Por Agustín Sena
Por 15 dias, a cidade de Minneapolis, principal estado nortenho de Minnesota, tornou-se a linha de frente da luta contra o ICE trumpista nos Estados Unidos. O assassinato de Reneé Nicole Good em 7 de janeiro desencadeou uma onda de indignação em todo o estado, expressa em mobilizações diárias e confrontos com agentes federais.
Para esta sexta-feira, 23 de janeiro, organizações sindicais e sociais estão convocando uma greve comercial em todo o território de Minnesota. Uma grande mobilização é esperada por volta das 14h na Praça do Povo, em Minneapolis. Entre os organizadores estão o SEIU Local 26, Trabalhadores das Comunicações da América, as federações de professores de Minneapolis e St. Paul, além de organizações comunitárias, de direitos civis e até religiosas.
A jornada convocada com a consigna Truth and Freedom Day: No work. No school. No shopping (Dia da Verdade e Liberdade: Não trabalhar. Não estudar. Não comprar) convida trabalhadores e estudantes da região a deixarem seus espaços de trabalho e evitarem consumir comercialmente por 24 horas. A lista de exigências é simples: que o ICE deixe Minnesota, justiça para Reneé Good, corte de financiamento do ICE no Orçamento Federal e cessação de contratos comerciais por empresas que colaboram com o ICE.
“É hora de suspender o funcionamento normal para exigir a cessação imediata das ações do ICE em Minnesota, respostas de agentes federais que causaram perda de vidas e abusos aos habitantes de Minnesota e pedir intervenção imediata do Congresso“,
diz a convocatória ampla lançada online.
Minneapolis no olho do furacão
A mobilização de hoje pode ser um passo importante após semanas de ações sucessivas nas ruas de Minneapolis (a cidade mais populosa do estado) e St. Paul (a capital do estado). Essas duas cidades formam a área conhecida como Twin Cities e concentram mais da metade da população do estado (5 milhões de pessoas), além de uma longa tradição de ativismo político e democrático, com tradições de luta que remontam a quase um século. Na década de 1930, Minnesota e especialmente Minneapolis foram palco de uma imensa onda de greves com peso nacional e da proeminência de setores revolucionários ligados ao trotskismo.
Mais próximo no tempo, Minneapolis viu o nascimento da imensa rebelião antirracista de 2020 em resposta ao assassinato de George Floyd, também sob a administração Trump. Naquela ocasião, o movimento iniciado em Minneapolis seria nacionalizado e daria um duro golpe na imagem da extrema-direita, que perdeu as eleições alguns meses depois.

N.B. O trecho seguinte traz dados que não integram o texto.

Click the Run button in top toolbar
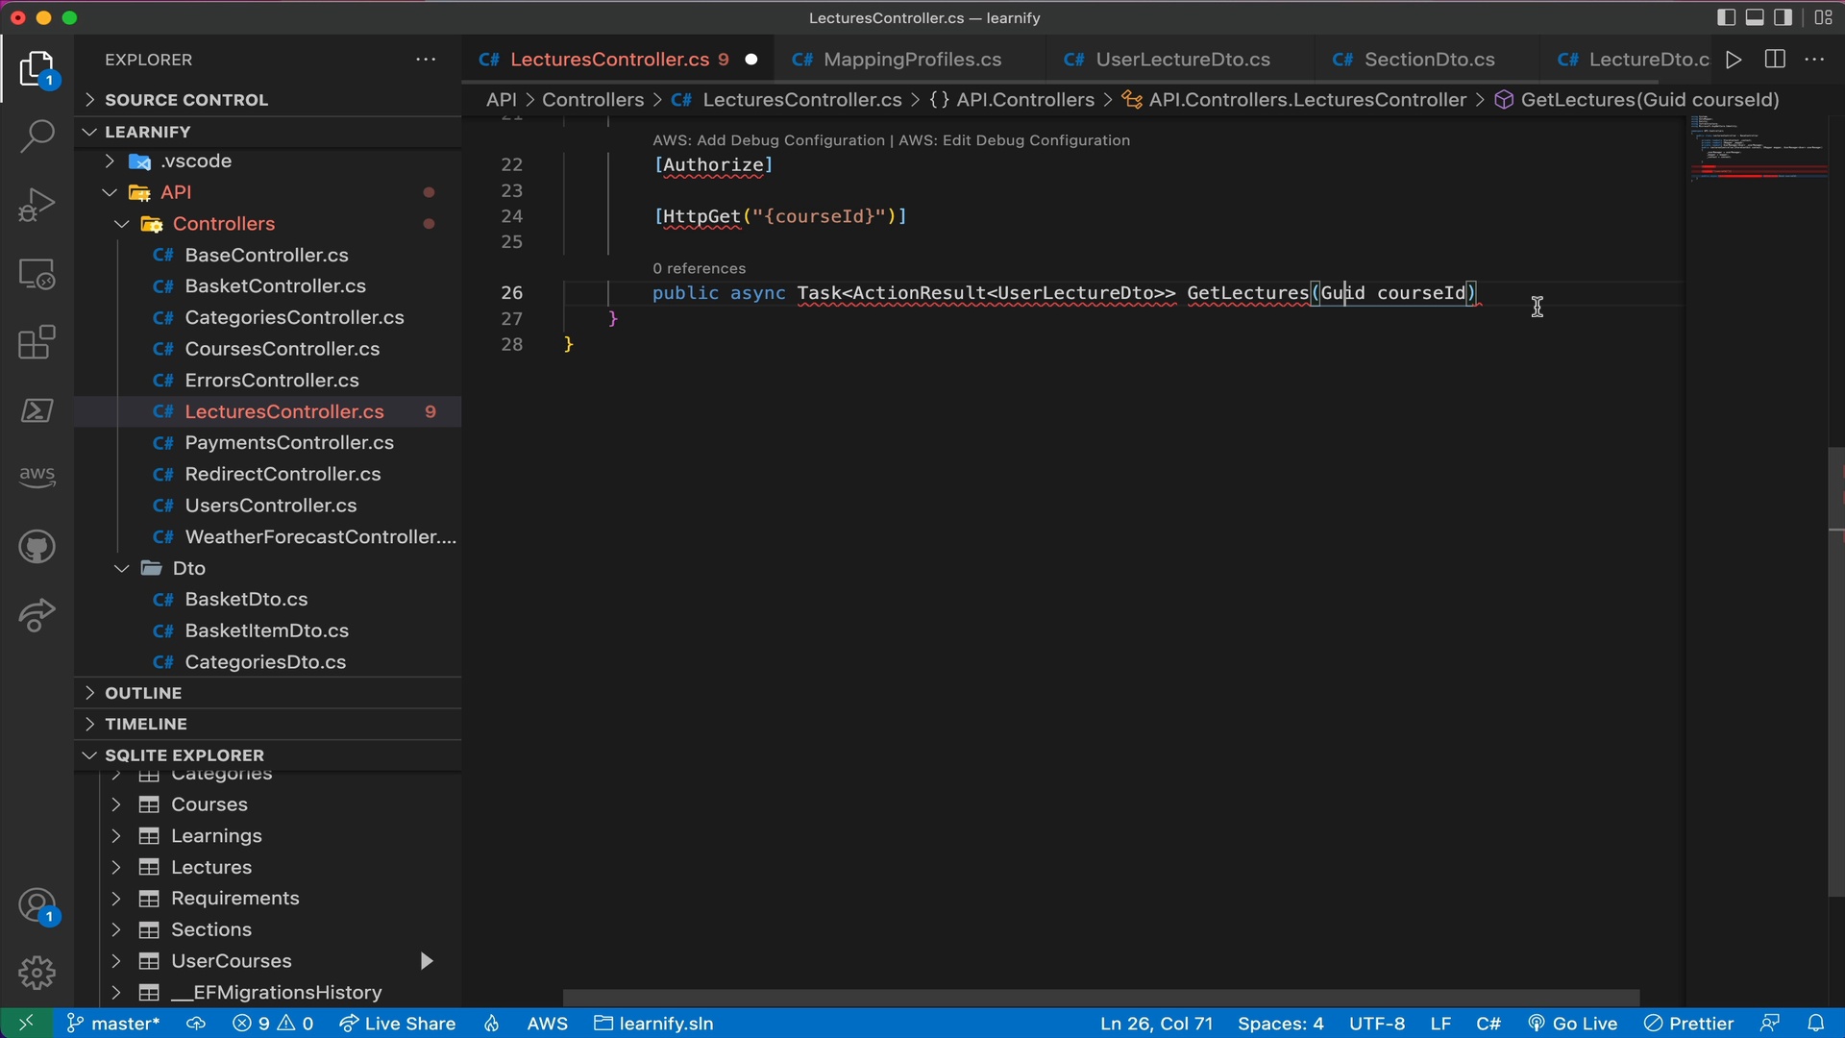This screenshot has height=1038, width=1845. pyautogui.click(x=1734, y=60)
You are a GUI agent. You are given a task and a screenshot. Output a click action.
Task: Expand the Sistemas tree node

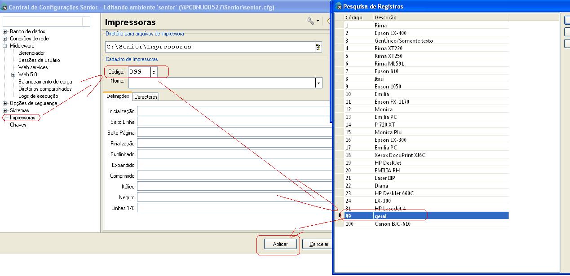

Trump escolheu Minnesota como alvo de uma enorme mobilização repressiva justamente para tentar disciplinar uma sociedade com tradições democráticas conquistadas. No último mês, 3.000 agentes do ICE e da Patrulha de Fronteira chegaram ao estado, desencadeando uma operação de violência, xenofobia e terror. Pelo menos 2.400 pessoas foram detidas arbitrariamente. Além da morte de Reneé Nicole Good, há pelo menos 2 casos de manifestantes que ficaram cegos por tiros com armas “não letais” no rosto, ferimentos por arma de fogo e choque corpo a corpo.
Após o assassinato de Good, Trump decidiu redobrar a aposta, ignorando a brutalidade das ações do ICE. Autoridades federais anunciaram publicamente “imunidade absoluta” para as patrulhas. Um memorando interno da agência, divulgado há algumas horas, instrui os agentes a revistarem residências particulares sem mandado judicial, uma medida flagrantemente inconstitucional.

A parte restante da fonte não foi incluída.